Texte à lire:

Wednesday, January 23, 2013


Otages japonais. Victimes à plus d'un titre 




D'un journaliste japonais que j'interrogeais sur la crise des otages, j'ai eu cette réponse invraisemblable: "Je ne peux rien te dire de nouveau, maintenant je travaille sur la préparation du budget 2013 2014, c'est la priorité politique." En résumé, la crise des otages d'In Aménas, intervenue en parallèle avec la guerre française au nord Mali, disparaitra-t-elle bientôt de l'actualité japonaise?

Les autorités japonaises n'ont rien dit ou peu. Triste réalité. Familles ignorées, seule la raison politique et le rapport de force qui étaient en la défaveur de l'opinion japonaise. Les autorités politiques de monsieur Shinzo Abe vont utiliser cette prise d'otages pour relancer le thème d'un Japon devant être militairement plus fort. Des désirs avoués et fortement suggérés par les firmes du secteur économique, le complexe militaro industriel BTP ingénierie japonais. "On veut exporter des armements comme on a exporté des appareils photos dans les 60's." Faut-il en dire plus sur les intentions japonaises?

Les témoignages s'accumuleraient néanmoins, portant sur des négociations ratées par les japonais, trop surpris par la situation, concernant le paiement de rançons aux kidnappeurs. Donc du retard dans la communication de Tokyo. Si vrai c'est assez pitoyable, un enfer pour les amis et les familles de ces employés de JGC. "Attendez on négocie avec les preneurs d'otages." Le Gaimusho ne l'avouera jamais mais c'est comme cela que cela se fait au Japon, toujours et en secret.

(Entrées de données recueillies)
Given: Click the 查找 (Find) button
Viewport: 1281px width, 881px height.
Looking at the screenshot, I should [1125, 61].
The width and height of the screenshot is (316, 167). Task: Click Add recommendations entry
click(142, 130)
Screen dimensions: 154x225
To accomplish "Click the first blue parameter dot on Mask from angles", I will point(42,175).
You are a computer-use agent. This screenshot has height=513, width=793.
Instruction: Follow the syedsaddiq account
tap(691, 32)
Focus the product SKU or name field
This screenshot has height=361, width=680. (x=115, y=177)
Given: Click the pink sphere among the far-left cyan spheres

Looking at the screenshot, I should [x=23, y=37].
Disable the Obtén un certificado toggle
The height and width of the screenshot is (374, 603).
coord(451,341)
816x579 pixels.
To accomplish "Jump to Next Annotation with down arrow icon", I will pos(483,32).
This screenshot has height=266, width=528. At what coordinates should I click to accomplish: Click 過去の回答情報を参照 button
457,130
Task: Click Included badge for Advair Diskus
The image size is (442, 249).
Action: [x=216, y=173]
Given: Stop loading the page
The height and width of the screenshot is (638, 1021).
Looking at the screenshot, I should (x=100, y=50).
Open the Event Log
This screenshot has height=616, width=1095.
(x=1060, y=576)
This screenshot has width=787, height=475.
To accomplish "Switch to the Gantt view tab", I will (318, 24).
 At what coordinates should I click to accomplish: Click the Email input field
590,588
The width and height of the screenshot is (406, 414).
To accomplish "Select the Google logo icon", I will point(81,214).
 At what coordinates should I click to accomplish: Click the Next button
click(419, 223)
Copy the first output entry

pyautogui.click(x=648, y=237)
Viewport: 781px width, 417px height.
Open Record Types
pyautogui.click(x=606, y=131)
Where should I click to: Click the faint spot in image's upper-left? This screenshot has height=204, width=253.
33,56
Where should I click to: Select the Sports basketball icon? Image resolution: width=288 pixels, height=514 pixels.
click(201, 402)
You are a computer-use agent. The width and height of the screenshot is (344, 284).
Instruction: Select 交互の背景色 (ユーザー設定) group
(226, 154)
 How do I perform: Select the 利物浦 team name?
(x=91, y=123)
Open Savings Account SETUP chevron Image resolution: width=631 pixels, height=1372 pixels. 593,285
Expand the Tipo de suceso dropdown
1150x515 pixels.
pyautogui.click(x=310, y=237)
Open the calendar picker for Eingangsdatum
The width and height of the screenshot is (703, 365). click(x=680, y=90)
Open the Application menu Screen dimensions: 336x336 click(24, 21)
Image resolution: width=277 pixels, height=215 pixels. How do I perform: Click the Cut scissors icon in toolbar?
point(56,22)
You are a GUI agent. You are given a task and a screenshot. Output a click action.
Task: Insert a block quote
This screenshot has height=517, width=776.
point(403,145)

Problème: D'après le texte à lire, sur quoi le journaliste japonais interrogé au sujet de la crise des otages disait-il travailler désormais ?

Résultat attendu: Sur la préparation du budget 2013 2014, qu'il présentait comme la priorité politique.